For a long while, the medical and health establishment brushed off claims that fluoridation of drinking water posed any danger to humans.
Not any more.
In a cover story in the August edition of Prevention magazine, the respected publication headlines “New Research: Is Your Water Safe to Drink?”
The article notes that for over fifty years, adding fluoride to drinking water has been seen as a magic bullet to conquer tooth decay. In fact, in 1999, the Centers for Disease Control named the fluoridation of drinking supplies as one of the twentieth century’s top ten advancements in public health.
But some scientists spent years questioning fluoride’s safety and believed Americans could be ingesting toxic levels. Despite fluoride’s obvious benefits as a cavity fighter, it is, nevertheless, a poison. In fact, before its discovery as a decay-fighting superhero, it was mainly used as a rat and insect poison!
To understand the dangers of fluoride, Prevention says simply look at a tube of toothpaste and read its warning: “Keep out of reach of children 6 years of age. If more than is used for brushing is accidentally swallowed, get medical help or contact a Poison Control Center right away.”
Best of Intentions
The reasoning behind adding fluoride to America’s drinking water seemed logical. In the early years of the twentieth century, most Americans had lost all or most of their teeth by the age of forty. Once fluoride was added to drinking water, cavity rates plummeted.
A 1962 study of Newburgh, New York, one of the first cities to add fluoride to its water supply, found that in fifteen years, cavities dropped by a whopping 70 percent.
But in March of this year, a group of dentists, toxicologists and epidemiologists determined that current fluoride levels, calculated in the days when water was the main source of fluoride, are too high.
The panel, assembled by the National Research Council (NRC), recommended that the acceptable upper limit be lowered.
“Fluoride should be abandoned,” Hardy Limeback, PhD, DDS, and head of preventative dentistry at the University of Toronto, told Prevention. Limeback also was a member of the NRC panel. He added that fluoride “could turn out to be one of the top ten mistakes of the 21st century.”
Too Much of a Bad Thing
Scientists know that too much fluoride stains and discolors teeth, a condition called dental fluorosis. But some disturbing studies, while not offering conclusive proof, have linked fluoride to serious adverse health effects including bone cancer and osteoporosis.
Several Chinese studies found links between high fluoride levels and lower IQs.
Dr. Russell Blaylock, a respected neurosurgeon and editor of the Blaylock Wellness Report (published by NewsMax,), warns that fluoride may be linked to neurological impairment, brain diseases like Alzheimer’s, male impotence and infertility, sleep impairment, retardation in children, and numerous cancers.

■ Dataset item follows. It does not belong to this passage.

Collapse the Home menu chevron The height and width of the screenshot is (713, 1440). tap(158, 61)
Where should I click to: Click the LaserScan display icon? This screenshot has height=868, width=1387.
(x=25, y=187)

Even fluoridated water’s reputation as a cavity-fighter extraordinaire is coming under fire. When National Institutes of Health researchers compared the dental records of a group of 16,000 children, in which half drank fluoridated water and the other half did not, they found only 18 percent less tooth decay in the fluoridated group.
The CDC’s estimates the average American gets between 1mg/L and 3mg/L of fluoride daily and has set a goal of 1mg/L.
However, even that low level may increase health risks. One study showed that elderly men whose water only had 1mg/L had a 41 percent increase in the risk of hip fractures.